General characteristics
- Class & type: Benson-class destroyer
- Displacement: 1,620 tons
- Length: 348 ft (106 m)
- Beam: 36 ft (11 m)
- Draught: 13 ft 4 in (4.06 m)
- Speed: 36 kn (67 km/h)
- Complement: 276
- Armament: 4 x 5 in (130 mm)/38 guns, 2 x 40 mm, 10 x 21" (533 mm) tt., 1 dct., 1 dcp. (hh.)
- Aircraft carried: 1

= USS Parker (DD-604) =

Benson-class destroyer

USS Parker (DD-604) was a in the United States Navy during World War II. She was the second ship named for Foxhall A. Parker, Jr.

Parker was laid down 9 June 1941 by the Bethlehem Steel Corporation, Staten Island, New York; launched 12 May 1942; sponsored by Mrs. Edward Lloyd Winder; and commissioned 31 August 1942.

==1942-1943==

After her shakedown cruise along the East Coast and in Cuban waters, Parker served as a convoy escort to North Africa, participating in the attack on Mehedia and Port Lyautey 7 November 1942. Following her return to the Atlantic Coast, Parker escorted convoys to North African ports on five occasions. On the fourth, she supported the Sicilian invasion 5–13 July 1943. Convoy escort duty to the United Kingdom and the Mediterranean Sea followed. On 6 November, when 30 planes attacked her convoy, Parker shot fifteen down.

==1944, including Operation Anvil==

From 7 February to 2 April 1944, the ship trained near Casco Bay, Maine, and from 3 to 11 April was on submarine patrol with Task Unit 27.6.1.

On 21 April Parker departed New York for the Mediterranean arriving at Mers-el-Kebir, Algeria 2 May. From 12 to 15 May she steamed to Naples. The ship operated between the Anzio beachhead and Naples from 17 May to 4 June, bombarding the shore in the Ardea sector 31 May–1 June. From 13 June to 9 August, Parker operated from Leghorn to Palermo (Sicily) bombarding positions on the shore and escorting convoys.

■ ■ ■ ■ ■

* [TASK INSTRUCTIONS]
**A)** According to the extract on USS Parker, on what date was the ship commissioned?
**B)** Print the extract on USS Parker between "On 21 April" and "and escorting convoys.", inclusive.
The items that come next have no connection to the extract on USS Parker.

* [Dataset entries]
■ ■ ■ ■ ■

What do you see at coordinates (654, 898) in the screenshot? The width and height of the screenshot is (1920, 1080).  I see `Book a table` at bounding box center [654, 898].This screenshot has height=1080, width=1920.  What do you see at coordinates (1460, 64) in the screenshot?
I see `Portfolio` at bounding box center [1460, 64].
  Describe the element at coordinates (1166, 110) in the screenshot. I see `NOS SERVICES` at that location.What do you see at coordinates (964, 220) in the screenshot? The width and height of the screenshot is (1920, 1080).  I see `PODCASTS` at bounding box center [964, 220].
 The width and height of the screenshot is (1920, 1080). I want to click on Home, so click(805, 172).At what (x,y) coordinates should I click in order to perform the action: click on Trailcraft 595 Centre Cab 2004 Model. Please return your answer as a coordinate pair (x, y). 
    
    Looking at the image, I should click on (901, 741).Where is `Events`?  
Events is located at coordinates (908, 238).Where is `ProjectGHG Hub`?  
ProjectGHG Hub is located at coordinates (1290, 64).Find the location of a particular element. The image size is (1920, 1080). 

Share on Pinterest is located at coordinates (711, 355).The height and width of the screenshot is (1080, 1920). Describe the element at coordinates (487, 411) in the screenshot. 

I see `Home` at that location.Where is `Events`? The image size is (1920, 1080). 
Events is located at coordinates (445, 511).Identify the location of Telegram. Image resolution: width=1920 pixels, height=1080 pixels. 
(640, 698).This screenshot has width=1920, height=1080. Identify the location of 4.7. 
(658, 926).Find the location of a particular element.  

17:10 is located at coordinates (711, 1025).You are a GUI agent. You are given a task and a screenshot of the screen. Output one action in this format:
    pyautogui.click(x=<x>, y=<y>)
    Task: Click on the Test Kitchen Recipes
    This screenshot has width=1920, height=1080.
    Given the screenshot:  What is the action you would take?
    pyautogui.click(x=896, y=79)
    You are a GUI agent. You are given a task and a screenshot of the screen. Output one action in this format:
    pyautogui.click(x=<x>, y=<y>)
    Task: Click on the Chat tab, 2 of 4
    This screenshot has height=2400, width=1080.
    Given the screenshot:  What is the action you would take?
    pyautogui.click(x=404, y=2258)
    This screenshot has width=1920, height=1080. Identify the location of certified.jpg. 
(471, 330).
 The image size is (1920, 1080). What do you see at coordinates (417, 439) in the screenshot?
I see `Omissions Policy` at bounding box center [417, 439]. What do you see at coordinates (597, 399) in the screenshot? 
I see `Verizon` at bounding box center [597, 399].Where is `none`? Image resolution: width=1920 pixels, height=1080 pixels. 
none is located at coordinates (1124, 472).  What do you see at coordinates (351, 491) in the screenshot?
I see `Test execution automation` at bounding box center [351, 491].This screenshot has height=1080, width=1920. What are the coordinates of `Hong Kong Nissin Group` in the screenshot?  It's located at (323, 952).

■ ■ ■ ■ ■

* [OUTPUTS FOR THE TASKS]
**A)** 31 August 1942

**B)**
On 21 April Parker departed New York for the Mediterranean arriving at Mers-el-Kebir, Algeria 2 May. From 12 to 15 May she steamed to Naples. The ship operated between the Anzio beachhead and Naples from 17 May to 4 June, bombarding the shore in the Ardea sector 31 May–1 June. From 13 June to 9 August, Parker operated from Leghorn to Palermo (Sicily) bombarding positions on the shore and escorting convoys.